Building for scale: Boundary processes 5 terabytes of data daily

Looking back on his first year at the helm of the network monitoring company, Boundary CEO Gary Read (pictured) sees progress by all sorts of metrics, but still has his eye on the future.

Whereas application-performance-management providers such as AppDynamics and New Relic help clients zero in on problematic code inside applications, Boundary looks out for issues slowing down the network, including the application itself.

Based in San Francisco, Boundary has more than doubled its workforce, going from 12 employees to 28 since Read joined the company last January. Since launching in November 2011, Boundary has grown its clientele to 600 customers, 76 of whom pay for the company’s services. And the amount of data flowing into the company’s infrastructure from clients has grown substantially, from less than half a terabyte to more than 5 terabytes daily. For comparison Facebook stores 1 percent of that amount every 24 hours, according to a November post from the social networking company.

Amount of network and application data Boundary has processed per day in recent months

Amount of network and application data Boundary has processed per day in recent months

Annual revenue has gone up, too, although Read declined to provide figures.

Some infrastructure hiccups have accompanied all that growth.

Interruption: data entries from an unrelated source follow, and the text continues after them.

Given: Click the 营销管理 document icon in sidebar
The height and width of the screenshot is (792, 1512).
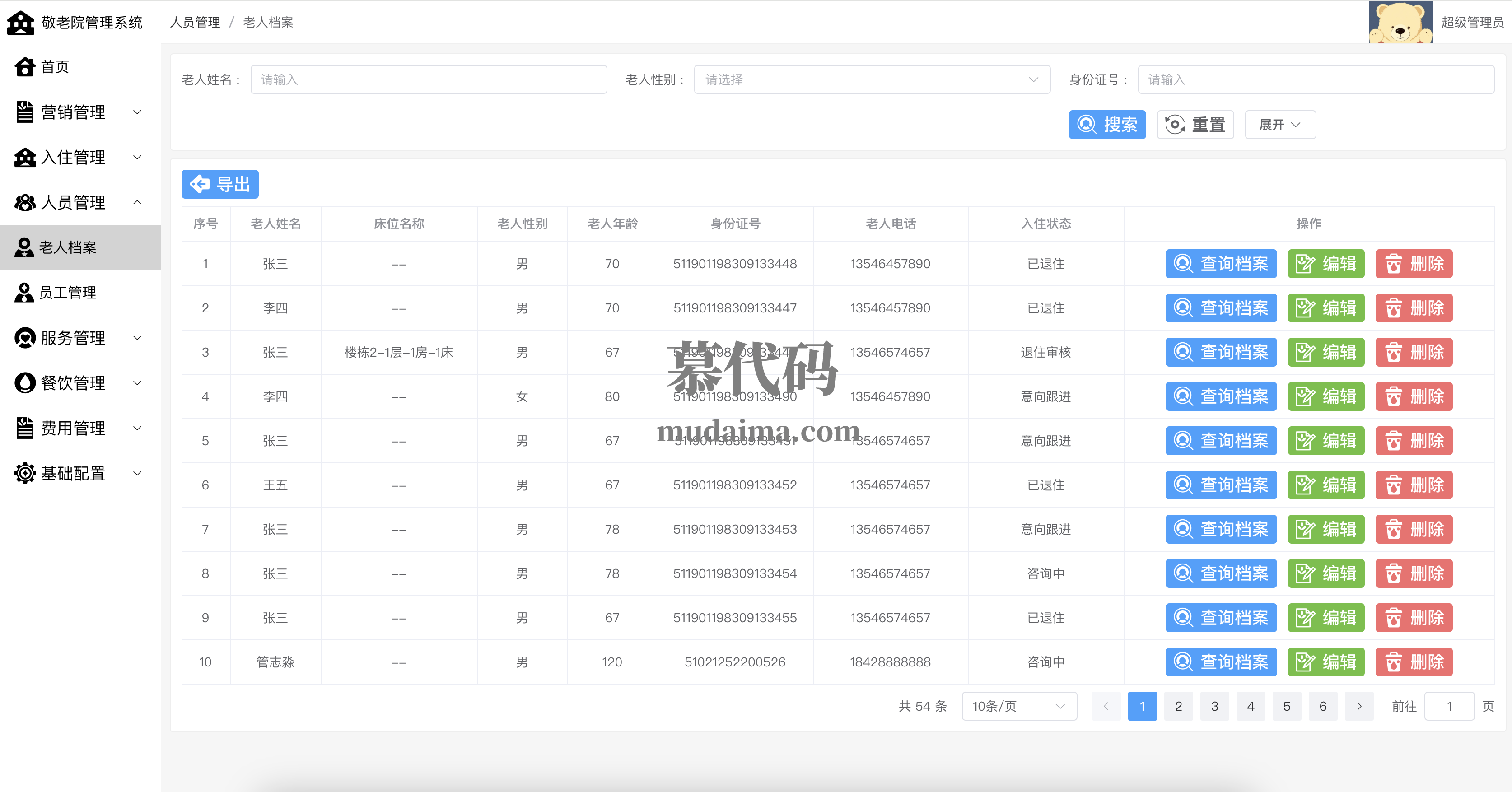Looking at the screenshot, I should coord(25,112).
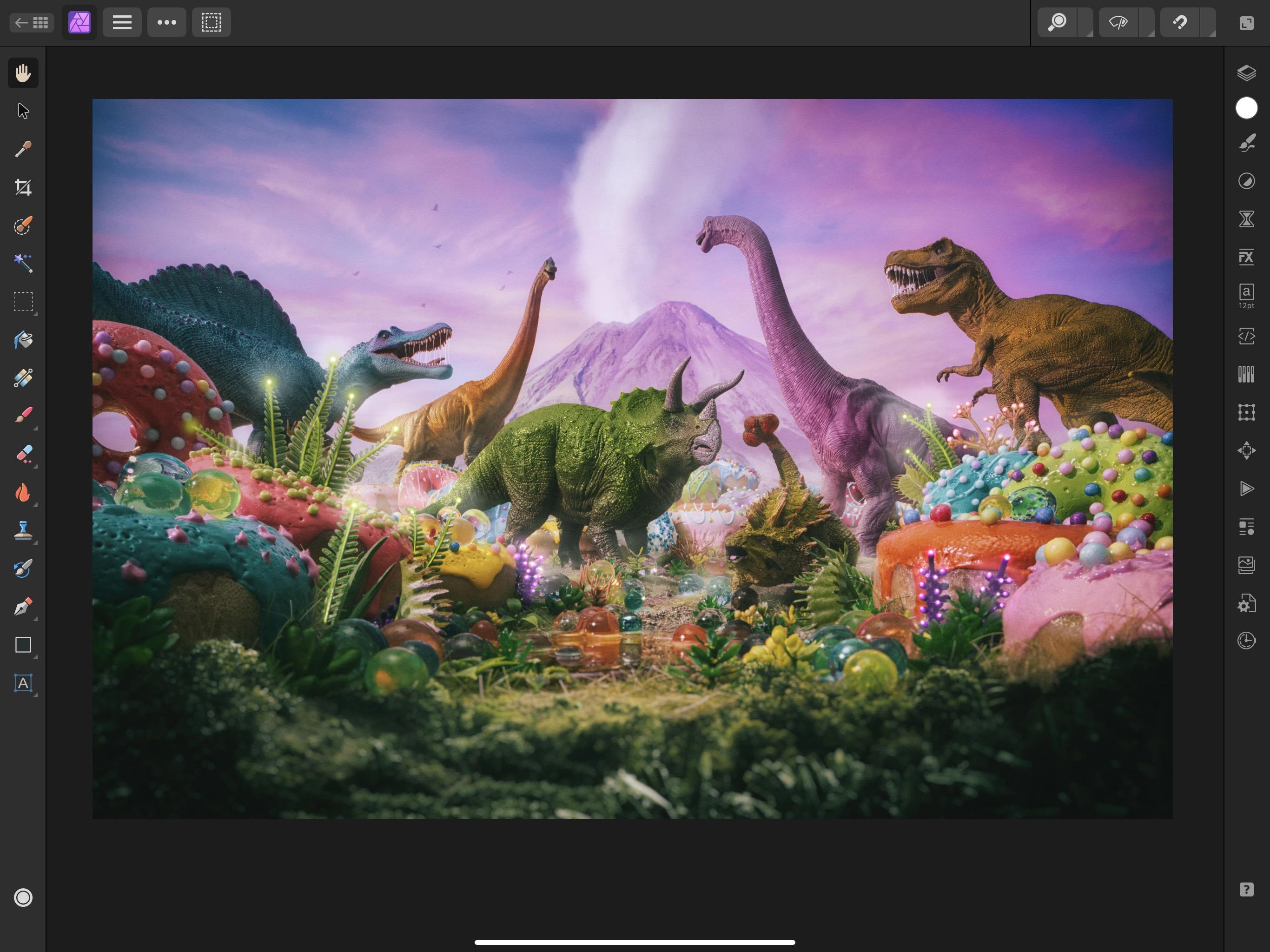This screenshot has width=1270, height=952.
Task: Open the FX studio
Action: [x=1247, y=257]
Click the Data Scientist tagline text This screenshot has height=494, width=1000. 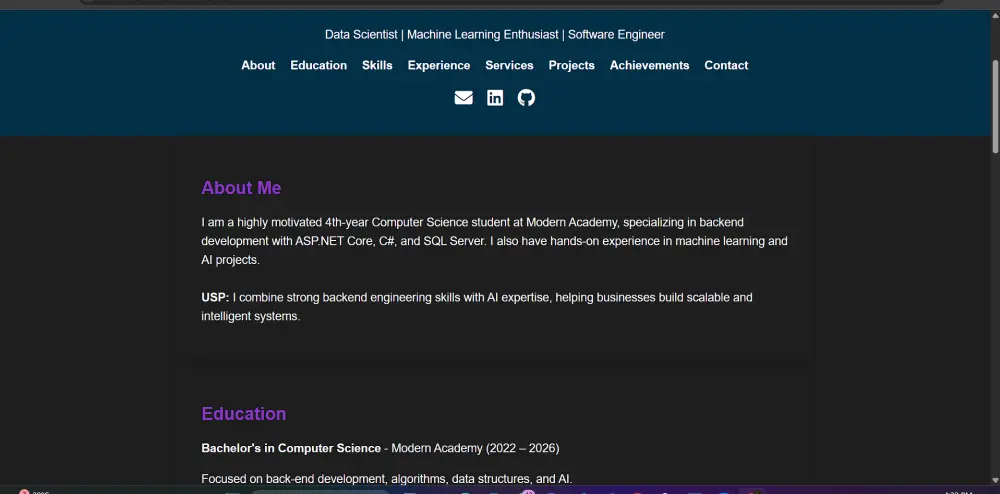pyautogui.click(x=495, y=35)
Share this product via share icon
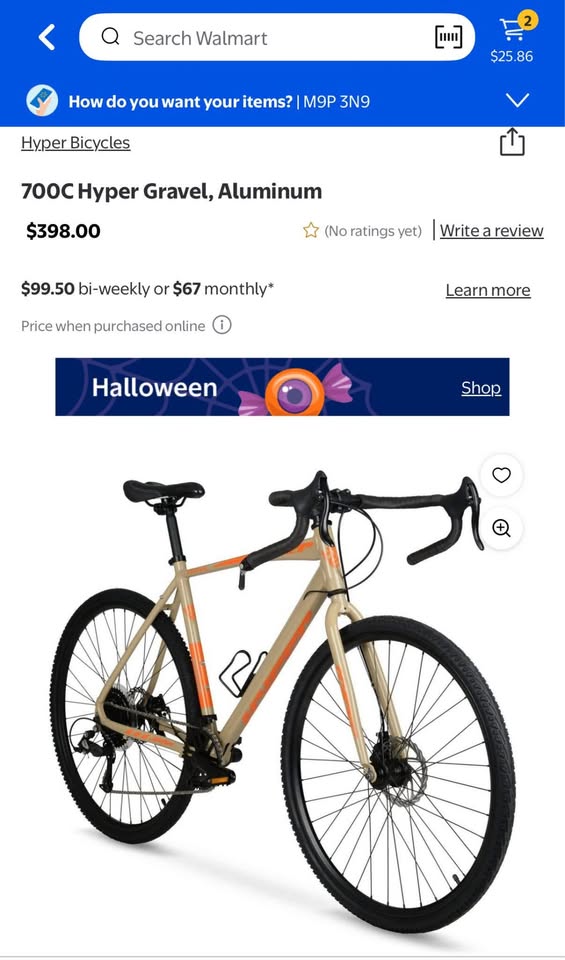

“So definitely as you continue to scale the system, it’s very difficult to test a system like this to unlimited scalability, and so as you continue to push more and more data then it will show itself in different parts of our platform, and different tiers in the application may start to run out of horsepower, or we may start to hit certain limitations in particular areas,” Read said. “We’ve seen that twice already … . In one case, we had to use solid-state disks instead of physical disks. … In another case, we’ve had to add more servers and more processing thru that infrastructure, to deal with us starting to get to capacity limits in what we could be processing.”

More challenges could lie ahead, Read said.

As more clients sign up for monthly or yearly contracts, more data is entering the equation. Boundary could open a second data center, exclusively for paid users, to offer better service, Read said. A service that processes one gigabyte is available to users free of charge.

“With just the sheer volume of data being dealt with so very, very quickly, and so much insight given quickly into that data, this is something where we’re really starting to move into ground that’s never been attacked before,” Read said. And as that data grows it seems so far Read has been able to scale Boundary’s infrastructure. So far he said that the amount the company spends on infrastructure is declining as a percentage of revenue, which is to be expected since the company over-provisioned on its hardware in the early days.

However, as time passes and Read contemplates adding more capacity, he’s confident that Boundary can continue to scale both the infrastructure and its business model. Given how useful network monitoring can be for cloud-based applications Boundary should prepare for more customers and more competition, such as the newly launched Lyatiss.